• Goal
Express the stretch of entries from the line containing "Where should I click to: Delete" through the end of the entries, both included, as a JSON list of strings with one string per line. Leave out blank lines and pictures.

• Input for this task
##############################
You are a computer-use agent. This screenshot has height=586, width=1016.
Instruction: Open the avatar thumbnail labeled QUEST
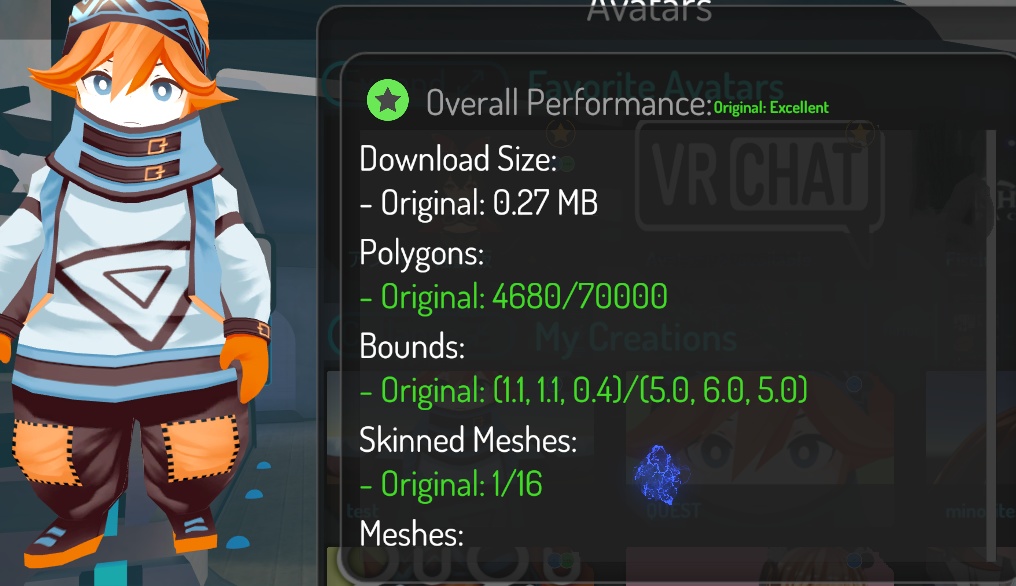[759, 447]
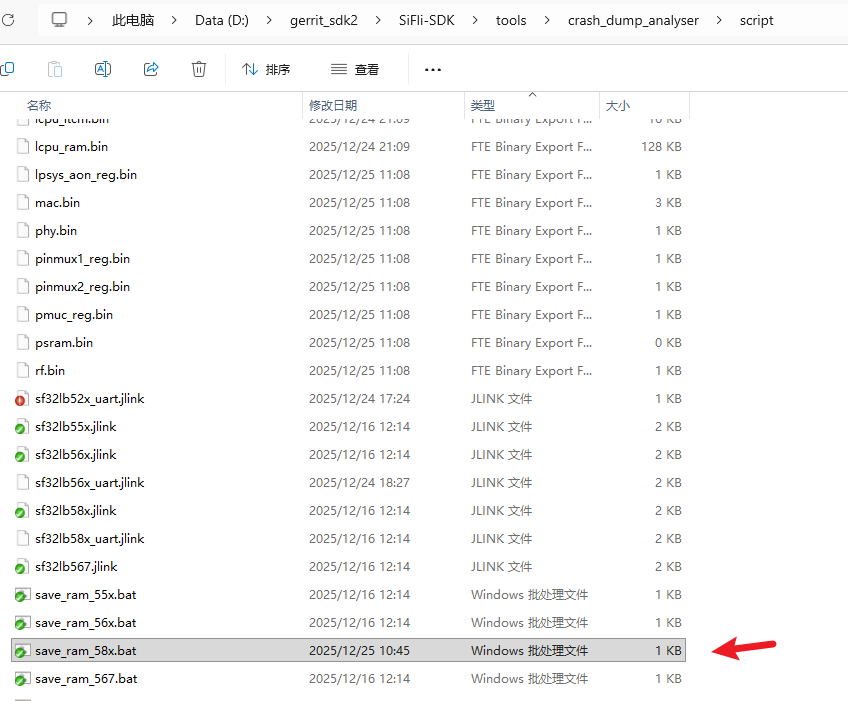Screen dimensions: 848x701
Task: Sort by 修改日期 column header
Action: [333, 105]
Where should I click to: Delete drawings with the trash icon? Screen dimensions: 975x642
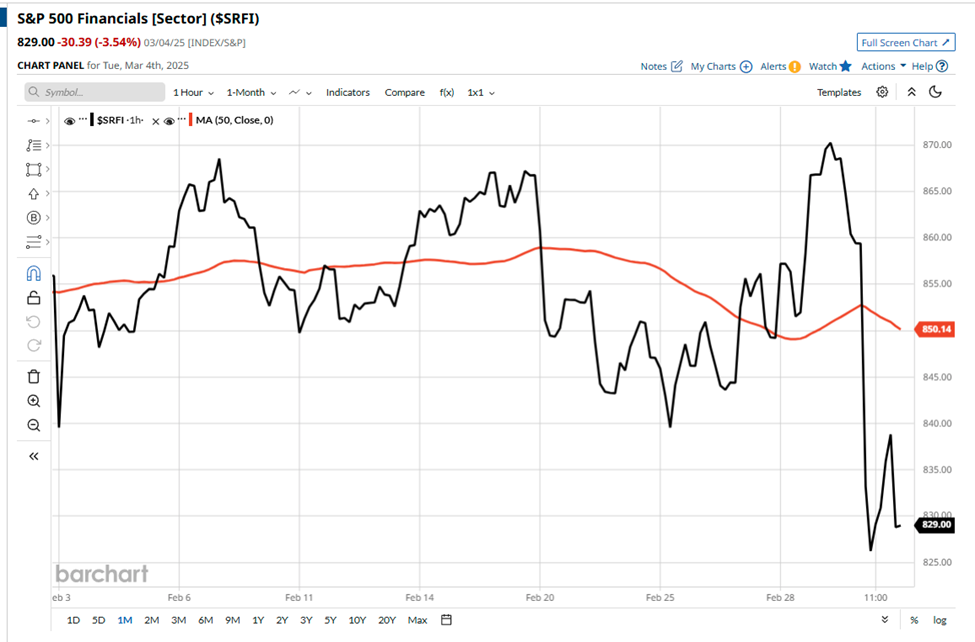(33, 376)
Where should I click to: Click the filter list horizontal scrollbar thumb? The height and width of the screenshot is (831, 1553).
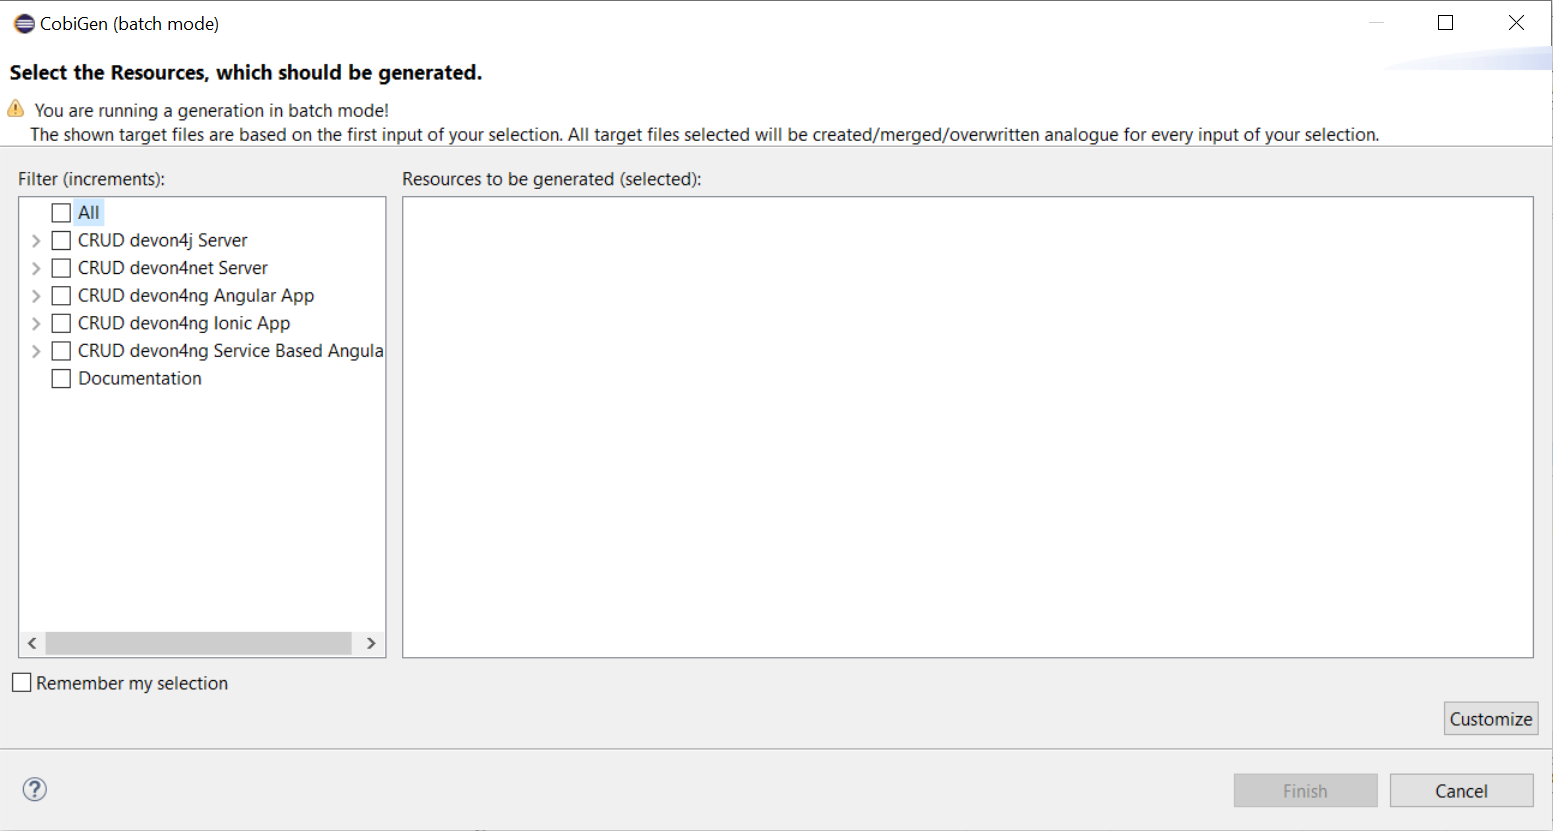pos(198,643)
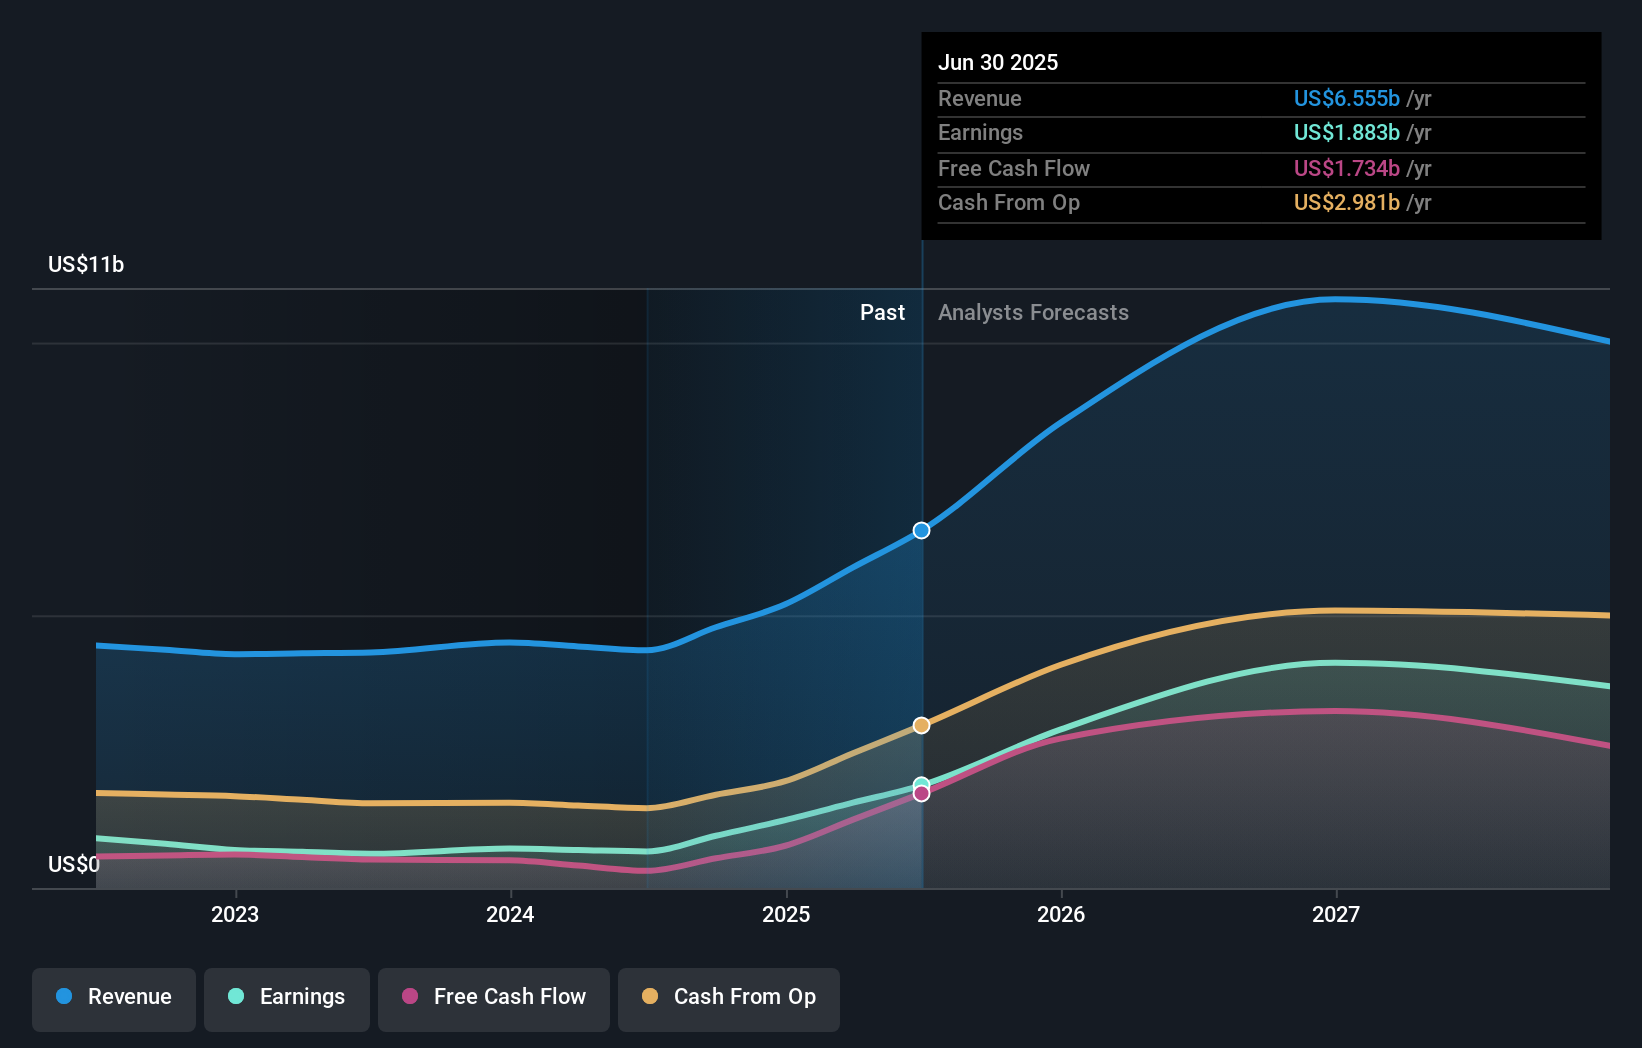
##############################
• The completed task
[
  "Where should I click to: Delete drawings with the trash icon? Screen dimensions: 975x642",
  "(33, 376)",
  "Where should I click to: Click the filter list horizontal scrollbar thumb? The height and width of the screenshot is (831, 1553).",
  "pos(198,643)"
]